An alternative theory concerning McDonald’s relates to its performance during economic downturns. It posits that when US consumer confidence is low and the economy is struggling, McDonald’s tends to thrive as people seek comfort in affordable comfort food like burgers. This idea finds support in the historical example of McDonald’s remaining resilient during the financial crisis from October 2007 to March 2009, while the Dow Jones Industrial Average plummeted by 54%.

However, examining the long-term monthly chart for McDonald’s reveals a bearish spike reversal during July, confirming a shift into a long-term downtrend. This was followed by a new 4-month low in August, as the stock fell below the previous mark of $280 set in June. The stock continued to slide in September, reaching a low of $267.44. The threshold for entering bearish territory is typically a 20% drop, which would place it at $239.55, with the 33% retracement zone around the significant level of $200.

So, what does McDonald’s downward trajectory imply about the US economy? Could this signal a strengthening economy, as per the alternative theory?

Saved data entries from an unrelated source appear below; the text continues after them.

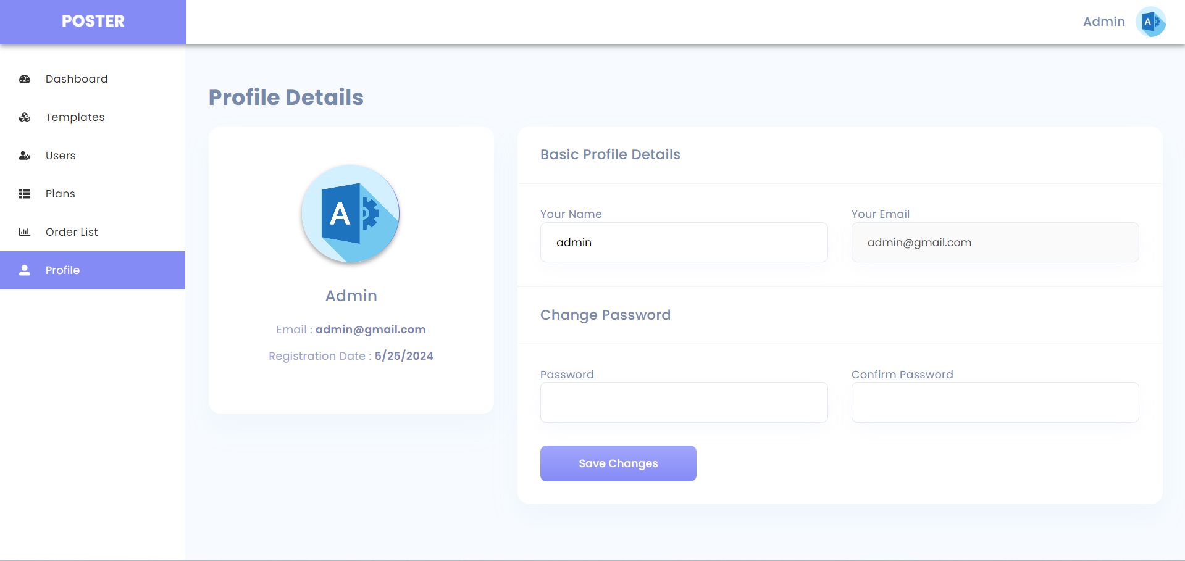Open the Dashboard menu item
This screenshot has height=561, width=1185.
coord(77,79)
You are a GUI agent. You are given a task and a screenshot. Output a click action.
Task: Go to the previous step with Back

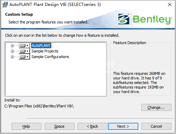tap(93, 126)
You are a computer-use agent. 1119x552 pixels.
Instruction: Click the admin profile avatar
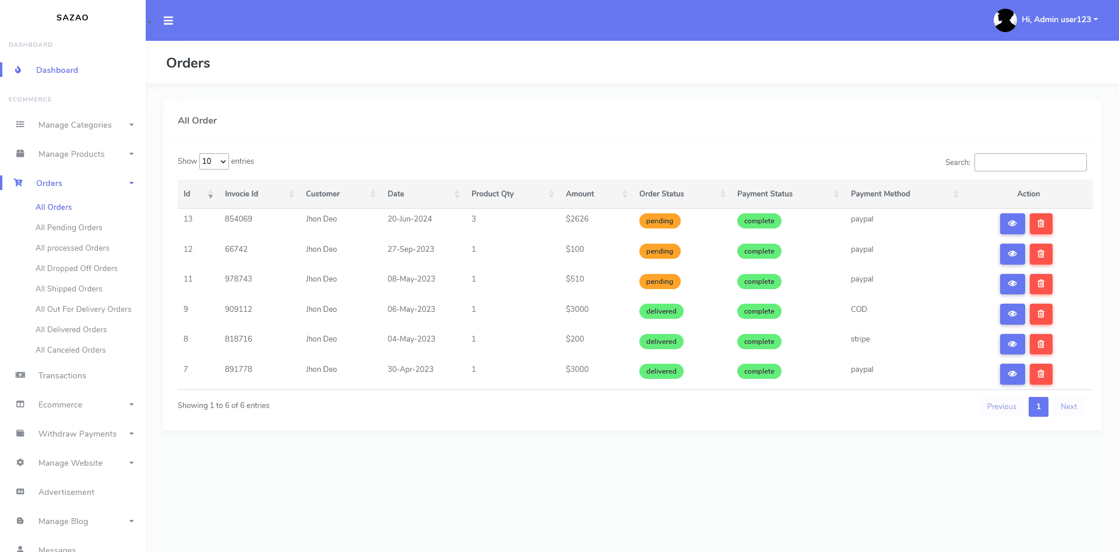(x=1005, y=20)
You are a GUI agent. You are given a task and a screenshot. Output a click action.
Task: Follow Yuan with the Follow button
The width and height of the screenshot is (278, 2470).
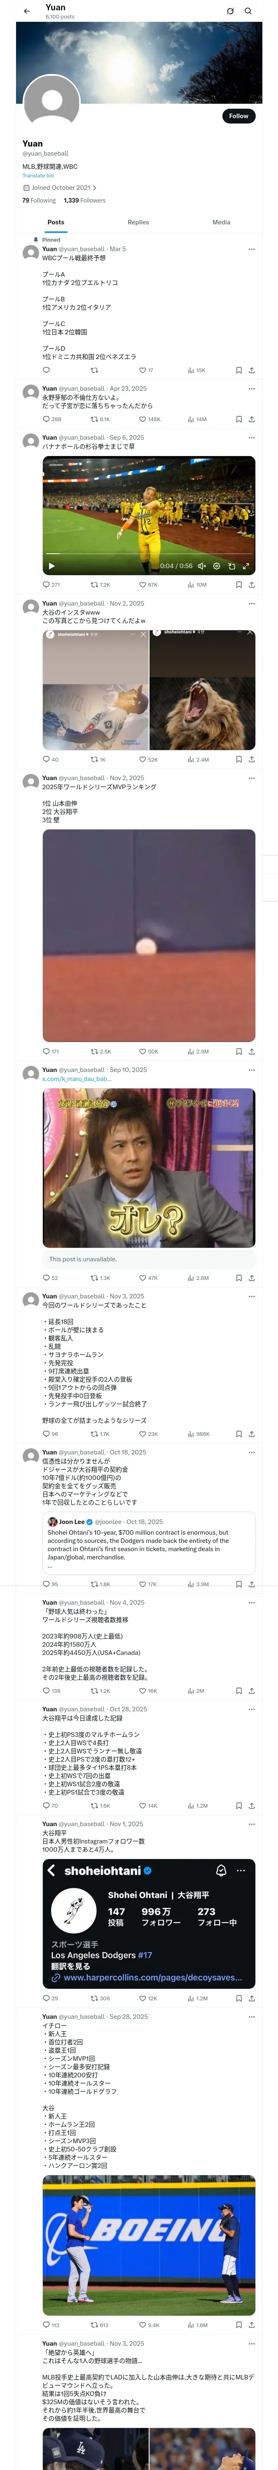(x=239, y=116)
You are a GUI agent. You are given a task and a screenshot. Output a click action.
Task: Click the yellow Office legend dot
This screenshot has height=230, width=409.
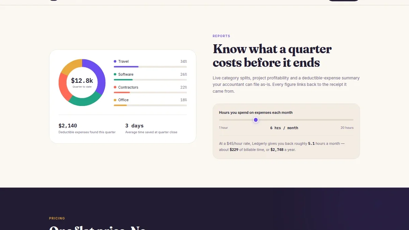(115, 100)
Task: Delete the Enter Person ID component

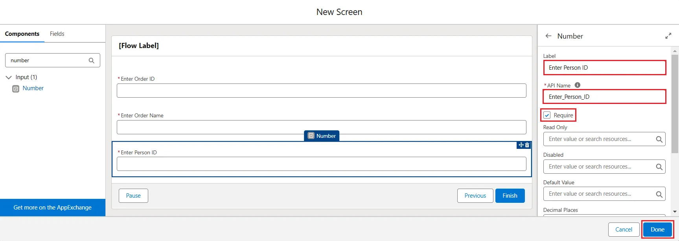Action: tap(527, 145)
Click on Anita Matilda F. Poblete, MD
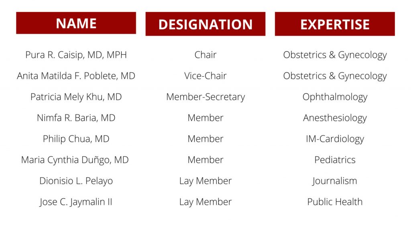The height and width of the screenshot is (231, 411). click(x=76, y=76)
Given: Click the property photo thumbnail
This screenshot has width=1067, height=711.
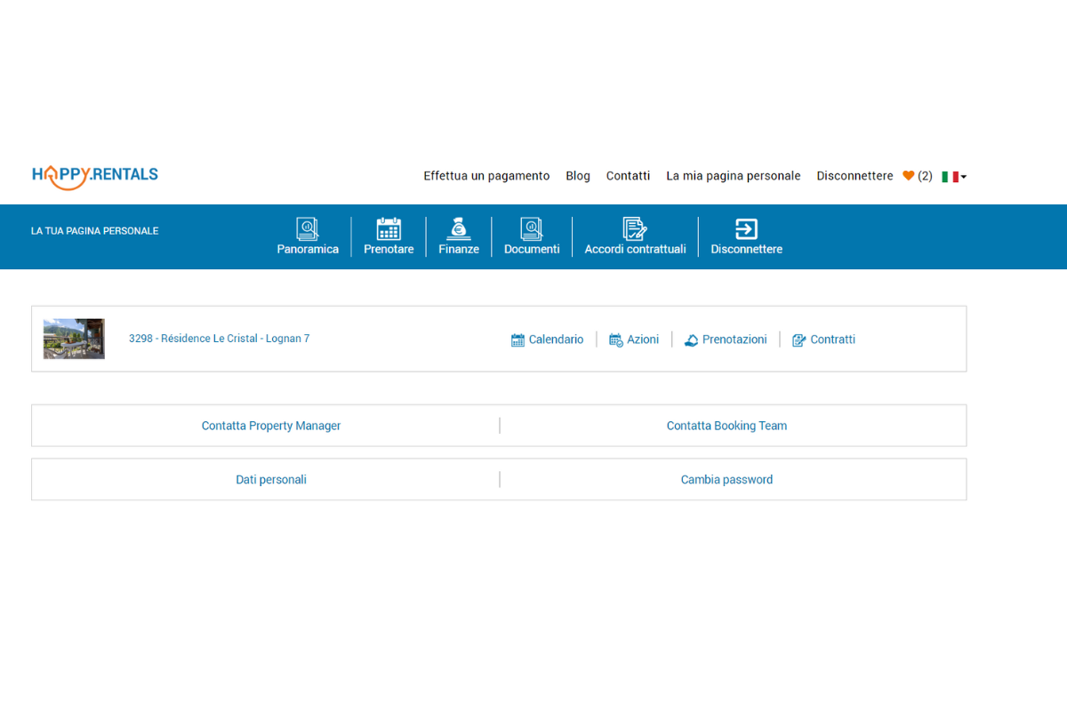Looking at the screenshot, I should (x=74, y=339).
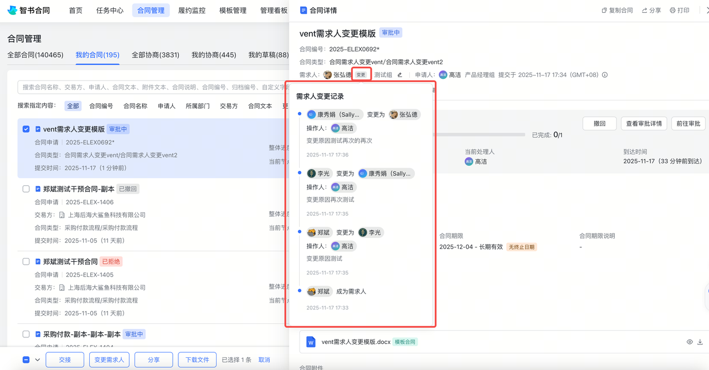This screenshot has height=370, width=709.
Task: Preview vent需求人变更模版.docx via the eye icon
Action: 689,342
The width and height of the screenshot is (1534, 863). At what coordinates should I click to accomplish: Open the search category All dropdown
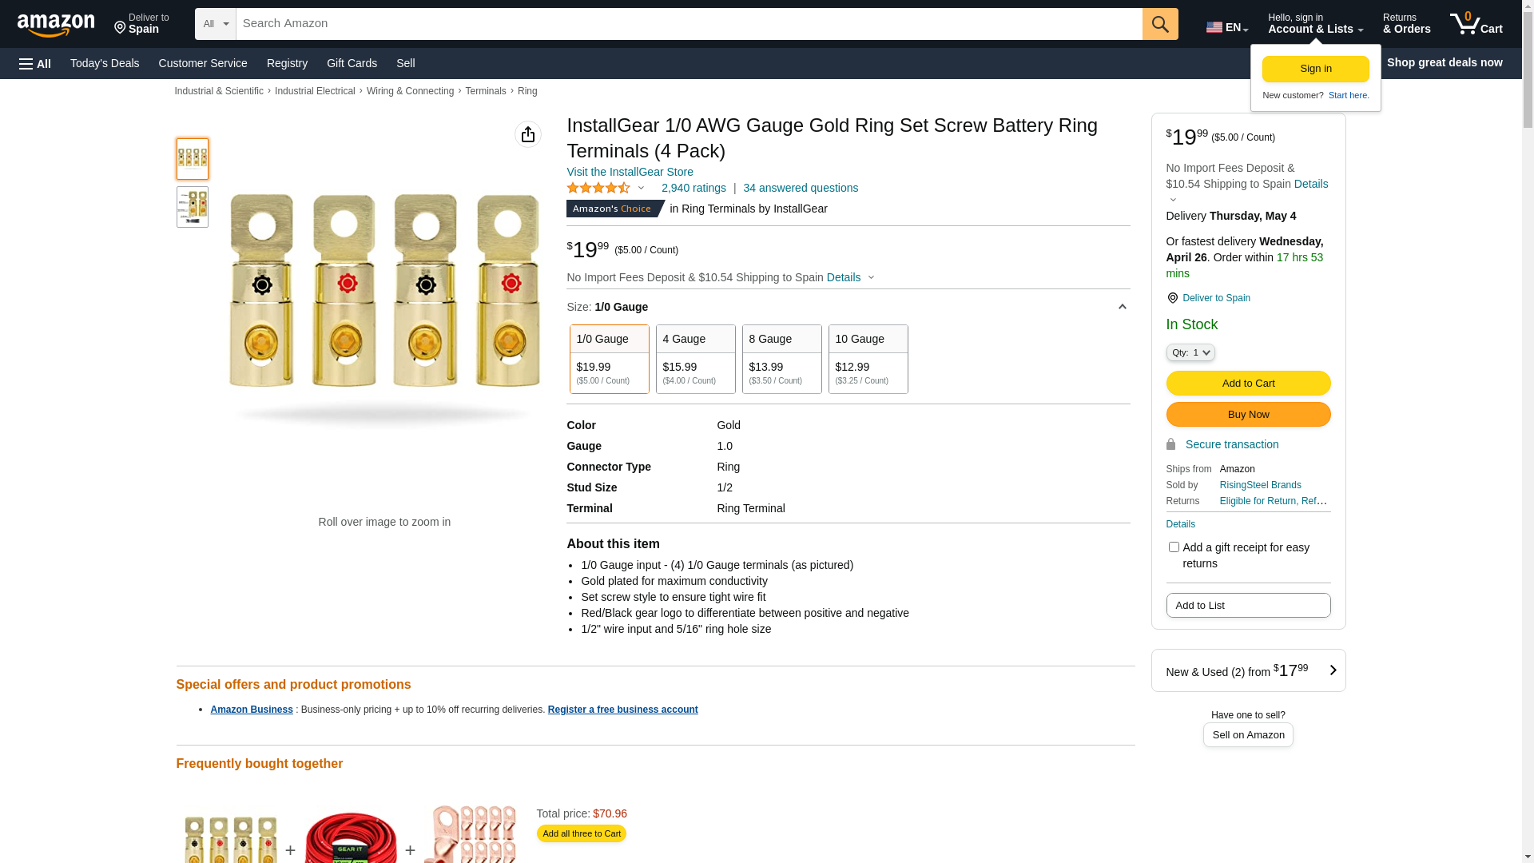216,24
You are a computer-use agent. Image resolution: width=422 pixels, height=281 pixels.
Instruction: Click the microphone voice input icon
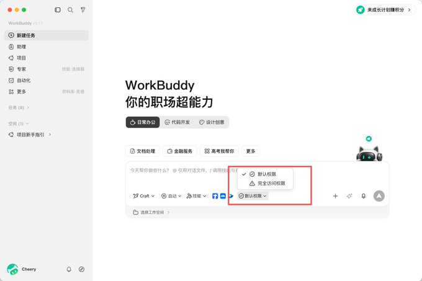[363, 196]
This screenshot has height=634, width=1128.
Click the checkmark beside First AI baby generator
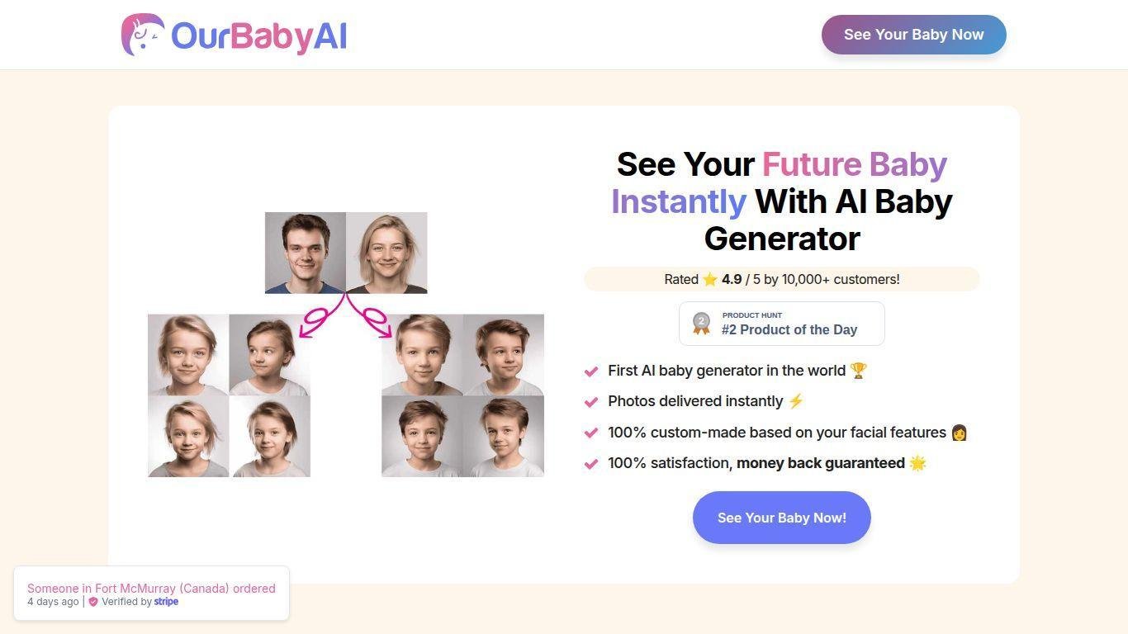click(x=590, y=371)
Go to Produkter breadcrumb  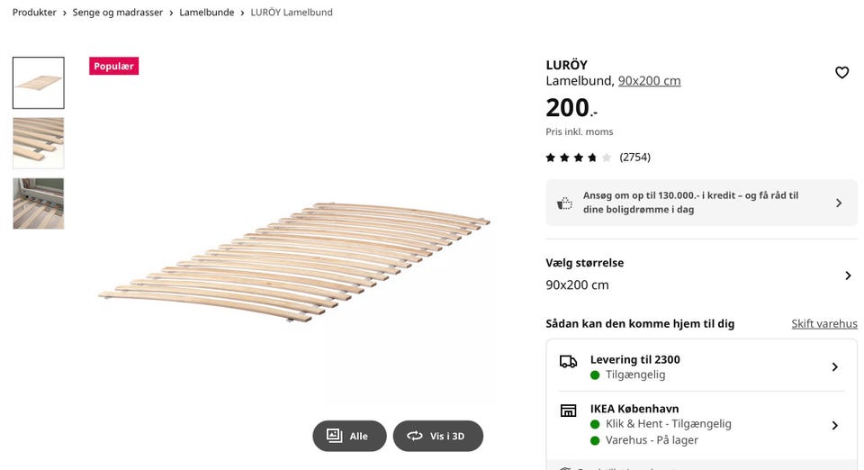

The September consumer confidence number, which dropped to 103.0 from August’s 108.7 and marked a new 4-month low, raises questions about ongoing concerns regarding higher interest rates, inflation, and potential government shutdowns.

Furthermore, another economic indicator, US boxed beef prices, shows signs of increased worry. Although prices remain relatively high, the monthly close-only chart suggests a potential topping pattern. Should this trend continue and boxed beef prices start to decline, it could indicate a softer phase for the US economy.

However, this doesn’t necessarily mean it’s time to rush into buying McDonald’s stock despite the bearish technical indicators. The prevailing sentiment leans towards a stronger US economy, albeit with its share of challenges.

In conclusion, McDonald’s continues to provide insights into the economic landscape, but interpreting these signals requires a nuanced understanding of various factors influencing the market.